By Ryan Foley
One Sunday in 1817, Jarena Lee attended a service at Mother Bethel African Methodist Episcopal (AME) Church in Philadelphia. A former servant, Lee had become a Christian nearly a decade before—a conver- sion experience which also awoke her desire to preach. Although she had expressed this calling to church leaders, Lee had never taken the pulpit. Until today.
Originally scheduled to preach, the Reverend Richard Williams was unable to speak the words he had prepared.
“During the exhortation, God made manifest his power in a manner sufficient to show the world that I was called to labor according to my ability, and the grace given unto me, in the vineyard of the good husbandman,” Lee later wrote.

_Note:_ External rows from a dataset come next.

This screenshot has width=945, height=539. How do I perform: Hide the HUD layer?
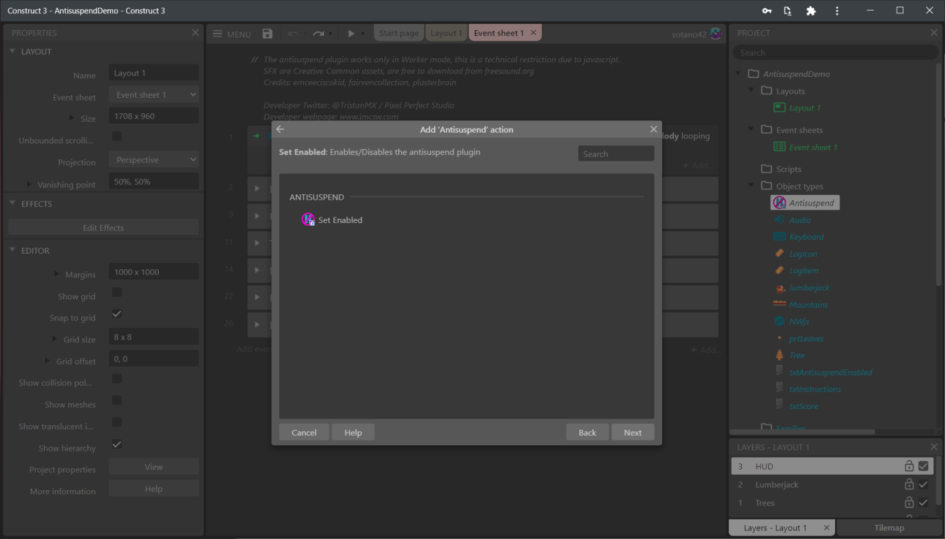point(923,466)
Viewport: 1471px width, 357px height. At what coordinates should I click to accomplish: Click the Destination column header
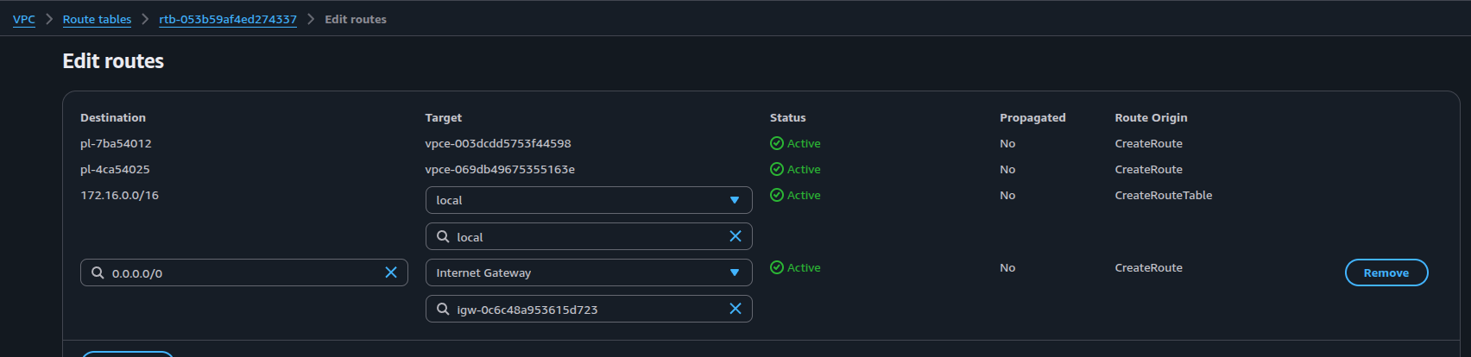113,117
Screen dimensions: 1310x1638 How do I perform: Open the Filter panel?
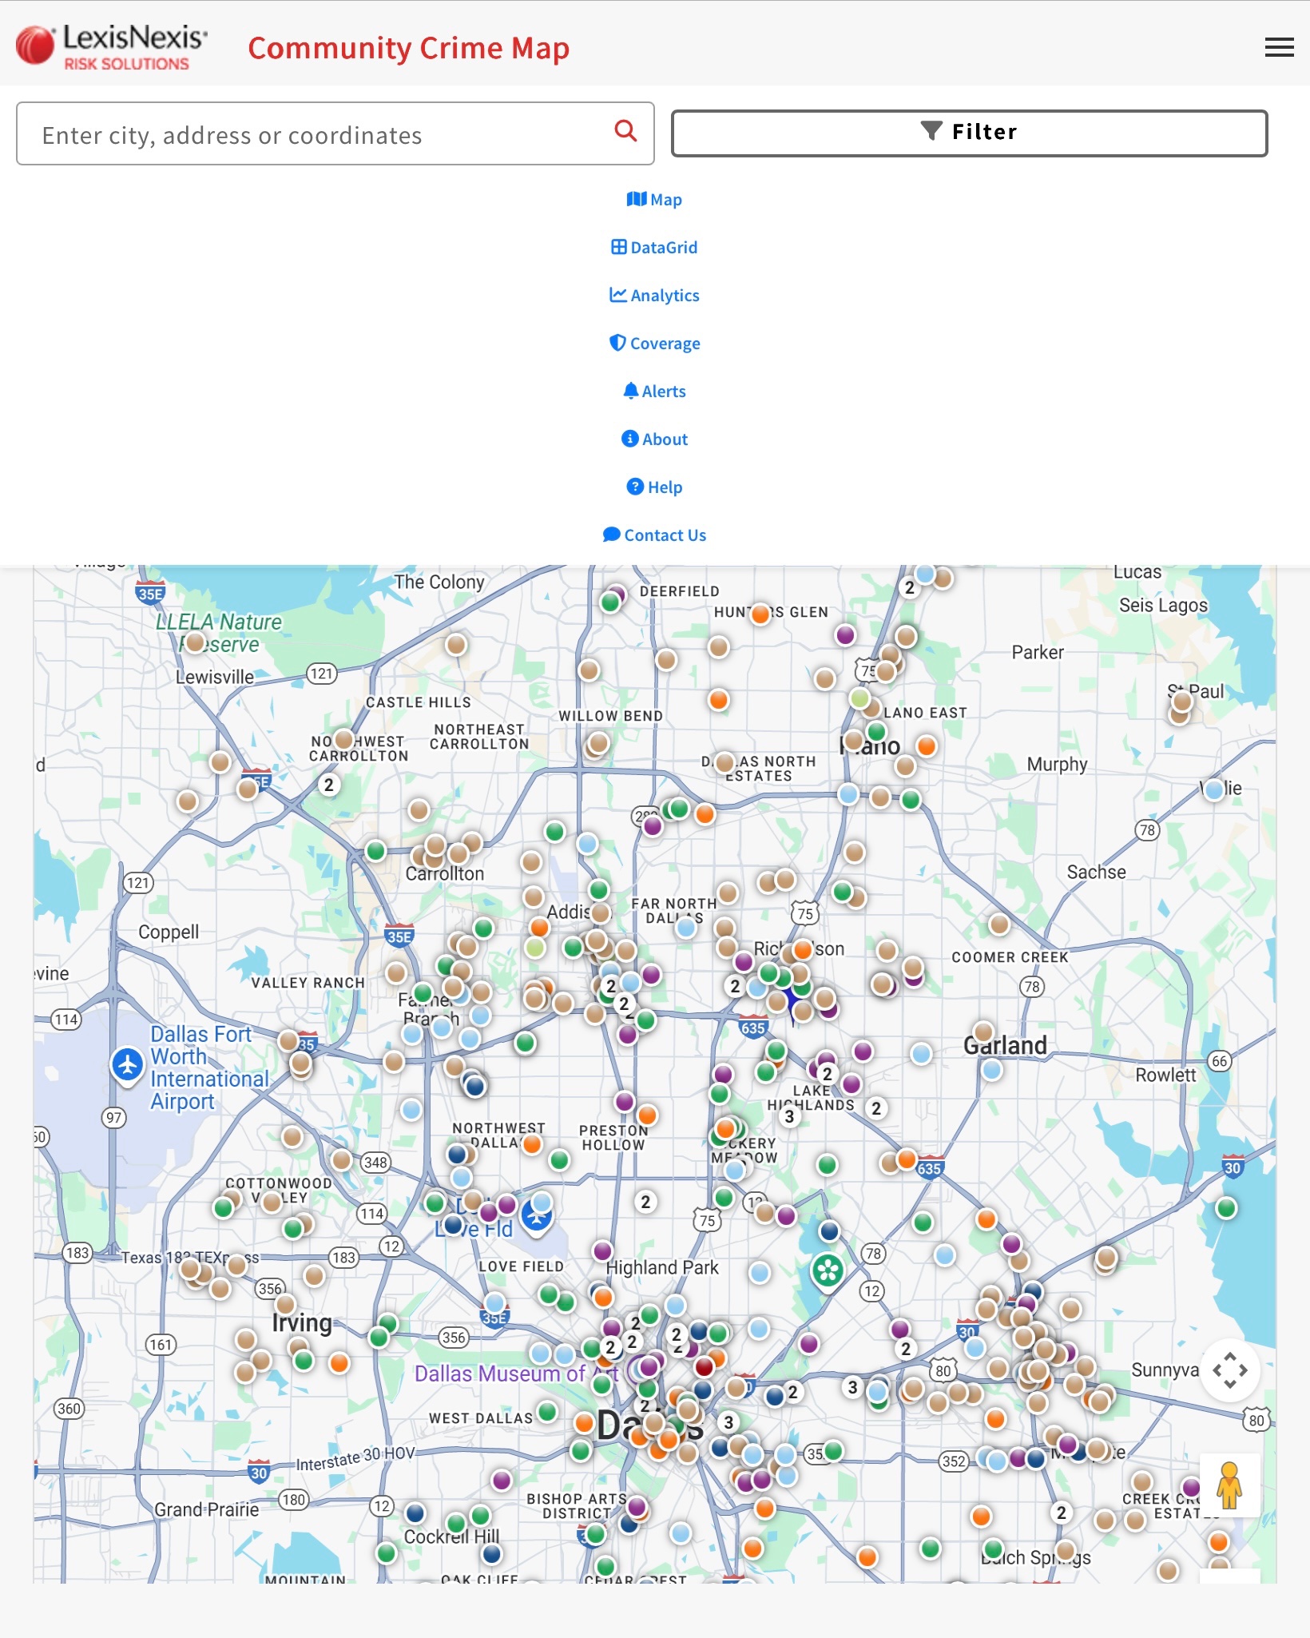pyautogui.click(x=969, y=133)
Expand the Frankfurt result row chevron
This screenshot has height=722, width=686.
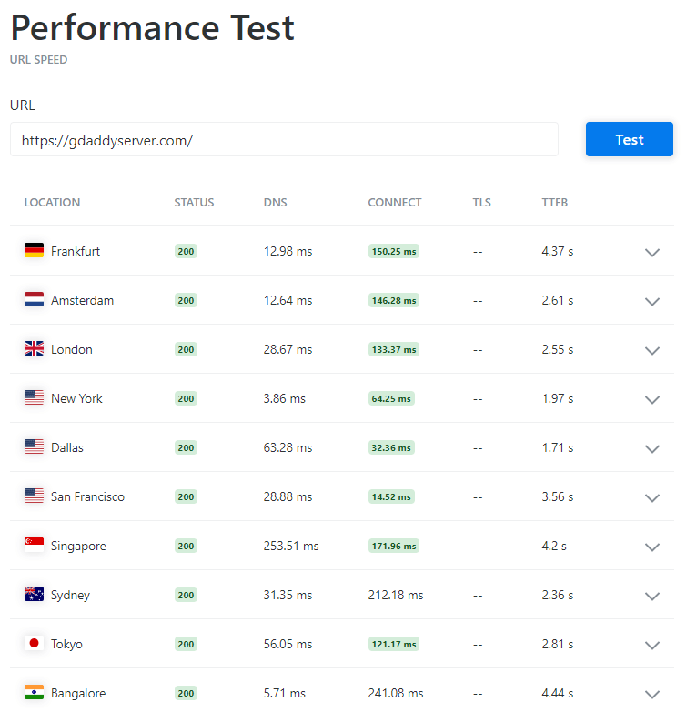coord(651,252)
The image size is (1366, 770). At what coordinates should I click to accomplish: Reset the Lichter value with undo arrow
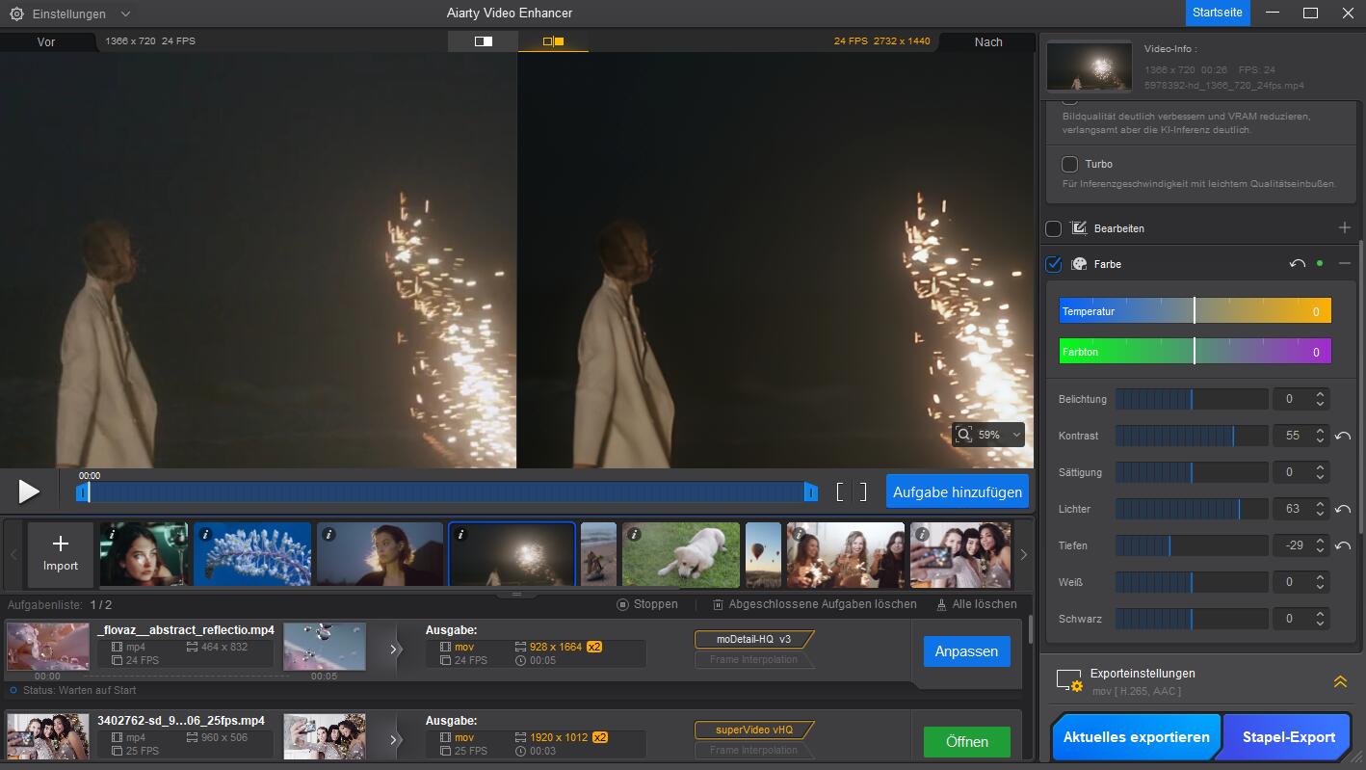1343,510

Richard Allen, the African Methodist Episcopal Church founder and denomination bishop who also served as Mother Bethel’s pastor, was in the audience that day. Lee had informed Allen of her aspirations eight years earlier, but he hadn’t felt comfortable letting a woman speak from the pulpit. But that Sunday Allen changed his mind, convinced that God’s gift was operating in her that day.
The first African American woman to preach the gospel publicly, Lee preached to racially mixed Methodists, Presbyterian, Baptist, and Wesleyan audiences across the mid-Atlantic states, lower Canada, Cincinnati, Detroit, and New England.

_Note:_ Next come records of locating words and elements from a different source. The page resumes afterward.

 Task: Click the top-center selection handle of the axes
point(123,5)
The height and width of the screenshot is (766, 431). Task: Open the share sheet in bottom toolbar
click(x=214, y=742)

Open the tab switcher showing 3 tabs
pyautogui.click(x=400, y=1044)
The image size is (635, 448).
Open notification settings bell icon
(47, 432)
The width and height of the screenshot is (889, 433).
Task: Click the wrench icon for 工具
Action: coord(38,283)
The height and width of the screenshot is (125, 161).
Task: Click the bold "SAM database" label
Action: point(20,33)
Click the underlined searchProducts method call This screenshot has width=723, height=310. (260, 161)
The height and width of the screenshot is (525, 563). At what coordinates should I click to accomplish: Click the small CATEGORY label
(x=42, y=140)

According to her autobiography, Lee was born on February 11, 1783 in Cape May, New Jersey. Though born into freedom, Lee grew up separated from her parents because of her work as a maid in a white household 60 miles from her hometown. She later recounted that at the age of seven, she recognized her sinful condition, though she had no knowledge of the gospel.

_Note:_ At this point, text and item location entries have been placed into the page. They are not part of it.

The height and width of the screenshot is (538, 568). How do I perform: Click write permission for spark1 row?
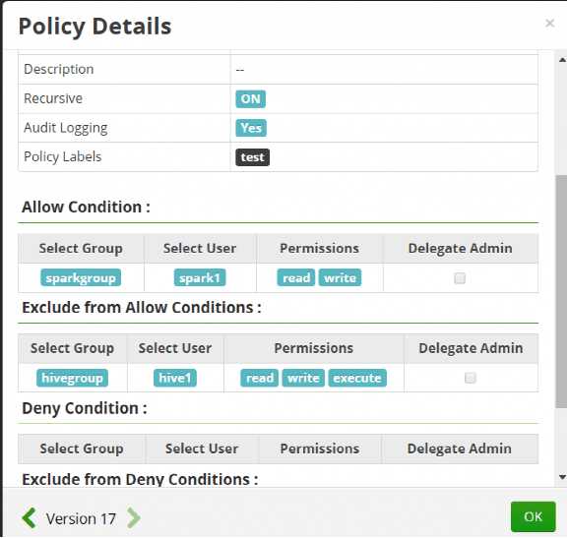tap(340, 277)
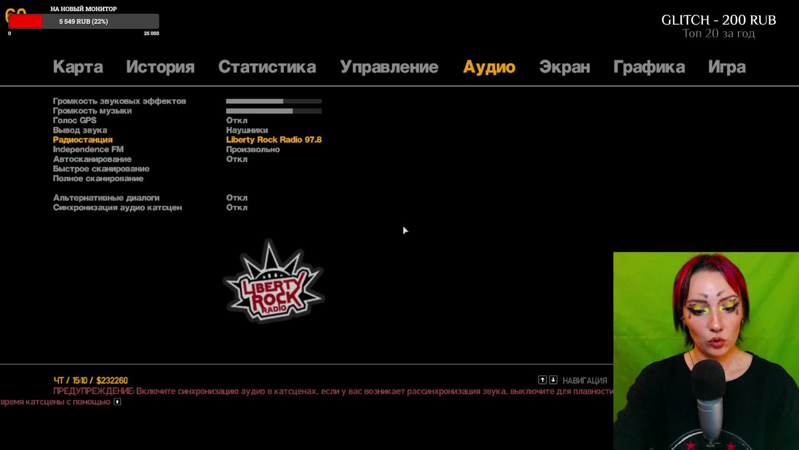Toggle Альтернативные диалоги setting

click(x=236, y=198)
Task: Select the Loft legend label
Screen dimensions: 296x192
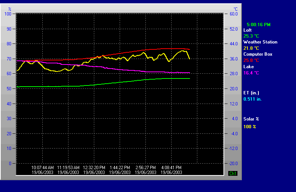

Lee’s autobiography offers few other details about her childhood or young adult life, jumping to 1804—a year that marked the beginning of her conversion. At the age of 20, Lee attended a Presbyterian meeting in Philadelphia where once again she was convinced of her wretched- ness, but found no place of refuge. “But not knowing how to run immediately to the Lord for help, I was driven of Satan, in the course of a few days, and tempted to destroy myself,” she wrote.